METHODS: Fifteen individuals with PPP were started on 15 mg/week intramuscularly (IM) alefacept. Efficacy was measured by the PPP severity instrument (PSI). Treatment was continued for 16 weeks, and the alefacept dose was increased to 30 mg/week IM at week 9 if the PSI did not decrease by at least 25%. Other outcomes included physician's global assessment (PGA), reported adverse events and CD4+ T-lymphocyte counts. Clinical response was observed for 12 weeks after the last injection.
RESULTS: The severity of PPP improved in both the PSI and the PGA (p<0.0001 and p = 0.0009, respectively). Much of the improvement occurred after 10 weeks of therapy. Nail severity scores improved (p = 0.0003). CD4+ counts decreased, but all remained >250 cells/mm3. There were no severe adverse effects or discontinuations due to adverse events.

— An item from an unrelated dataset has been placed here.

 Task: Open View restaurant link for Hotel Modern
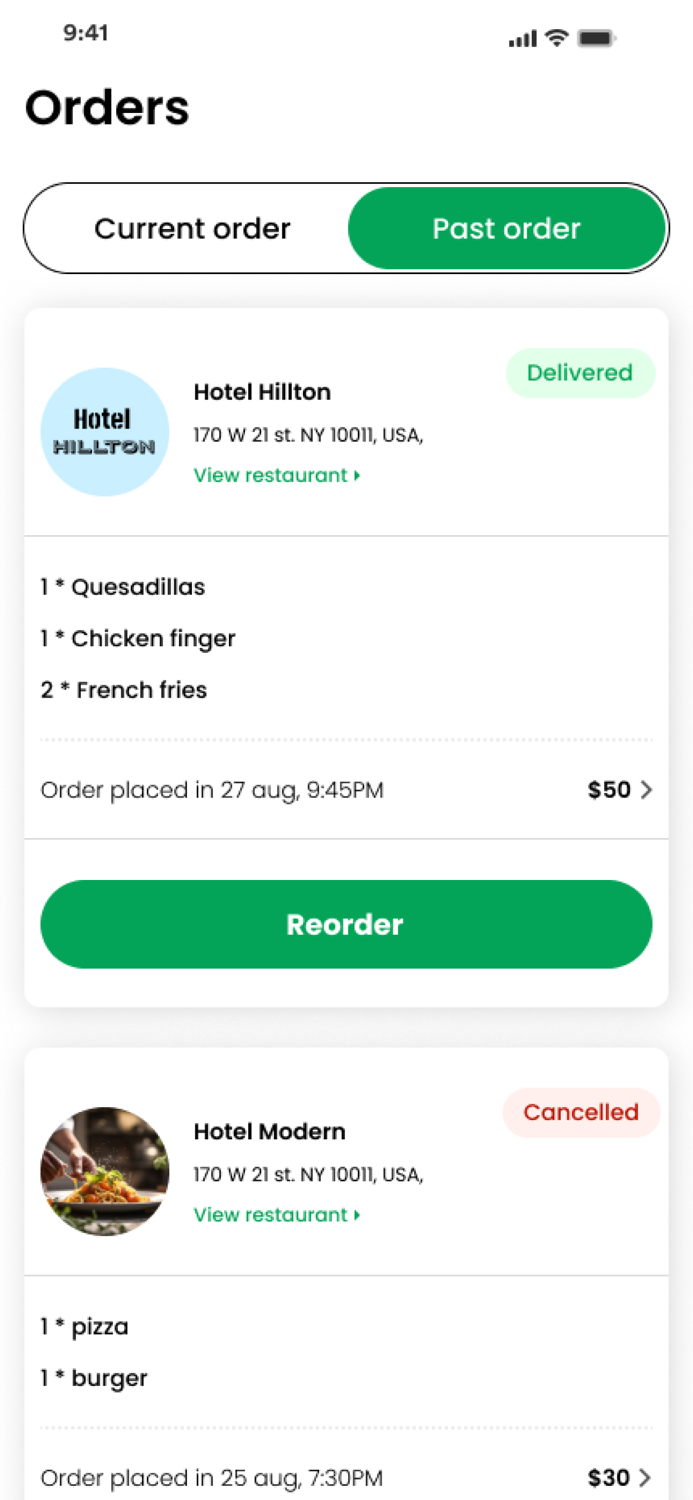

Conclusions: Alefacept in doses up to 30 mg/week was well tolerated in patients with PPP and appeared to have some efficacy. The use of concomitant therapy, the lack of a comparator, and the small sample size are limitations of the study.
I would be interested to hear if the condition resolves and with which treatment.

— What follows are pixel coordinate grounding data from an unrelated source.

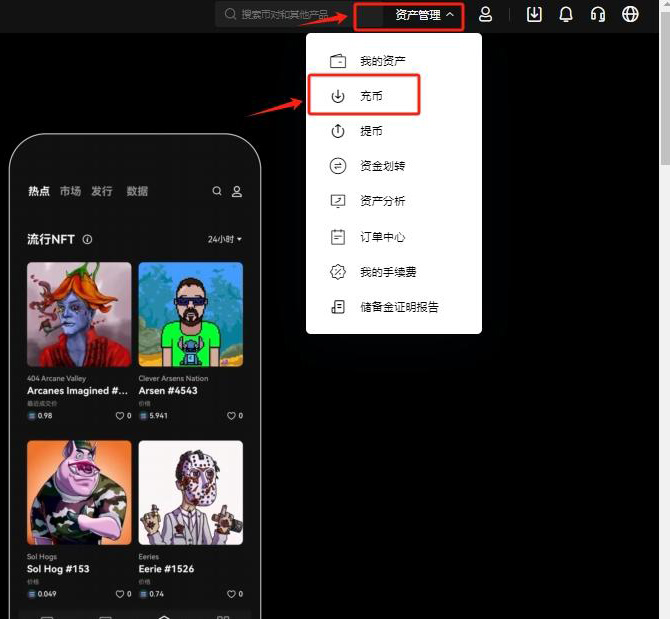Select 提币 from the assets menu
The width and height of the screenshot is (670, 619).
click(x=371, y=131)
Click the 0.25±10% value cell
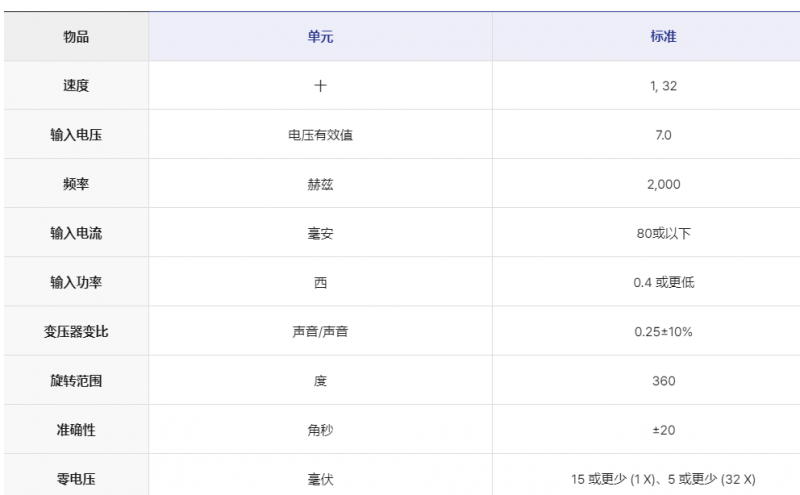800x495 pixels. tap(663, 331)
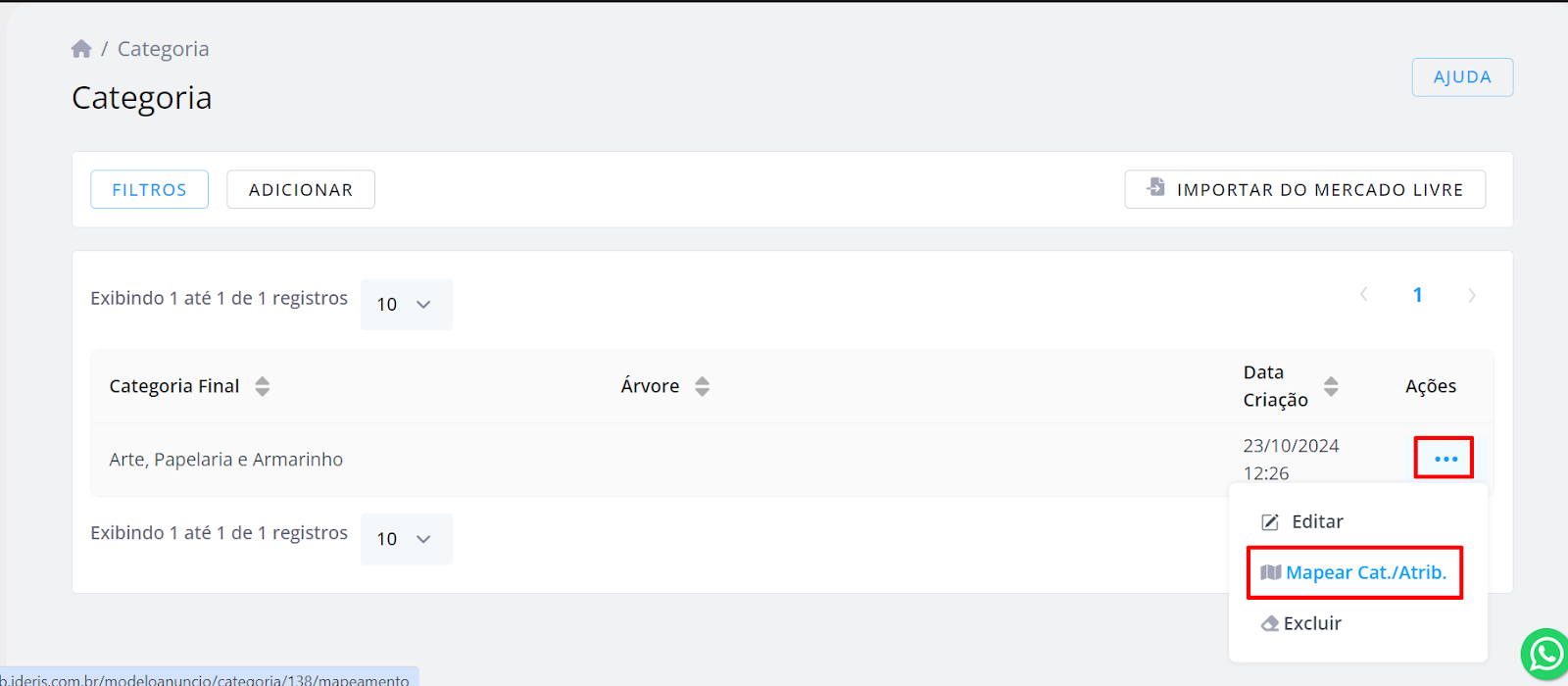Go to previous page arrow
Viewport: 1568px width, 686px height.
pyautogui.click(x=1363, y=295)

"steroids, prednisone, you name it, and the last 6 months homeopathic tx"...
Would you mind listing exactly what has been tried, if you get the chance.
Here are two quite opposite suggestions for your patient.
One is to try drinking organic carrot juice, its a healthy option that won't do her any harm anyway.
Also some information from the Total CPD Ltd Core update in Dermatology.
Quote:
Recently, smoking has been incriminated as being associated with palmoplantar pustulosis.
Retinoids are vitamin A derivatives;only one is currently available, an example being the aromatic retinoid etretinate (Tigason). It is used initally in a dose of up to 1mg/kg per day, and taken with meals, because it is fat soluble. Once control of psoriasis has been achieved, maintenance doses can be as low as 0.25-0.5 mg/kg per day.
Etretinate has a very long half-life and is markedly teratogenic. Women of child-bearing age, therefore, must not be pregnant when starting the drug, nor must they become pregnant for 2 years after stopping it. They must be asked to give written permission to this stipulation. If a patient wishes to become pregnant, even after 2 years without taking etretinate, blood samples should be taken to check for the presence of the drug or its metabolites.
Other side effects of etretinate therapy include hyperlipidaemia, hepatotoxicity,
general dryness and thinning of the skin. Together with some hair loss. Mucoskeletal changes are essentially those of hypervitaminosis A, with occasional arthralgia. Spinal X-Rays need to be taken periodically, looking for calcification in ligaments and vertebral hyperostosis.
Etretinate may be used on its own to treat severe plaque psoriasis or erythrodermic or generalized pustular psoriasis. It may also be effective in combination with PUV A therapy (psoralen and UVA combined).
It is particularily useful for palmoplantar pustulosis.
Conclusion
Psoriasis is a common condition, and in most cases can be treated effectively and simply in the patient's home. Safe and simple topical remedies containing tar or dithranol will suffice to control the disorder in the majority of cases; the more hazardous systemic treatments should be reserved for those few patients whose psoriasis is sufficiently severe to justify the risks involved.
Hi
I have a patient with longstanding pustular psoriasis who has just undergone a series of PUVA therapy with wonderful success.
He is able to return for more treatment if it recurs , and one tiny patch has, but he may actually buy a unit for use at home.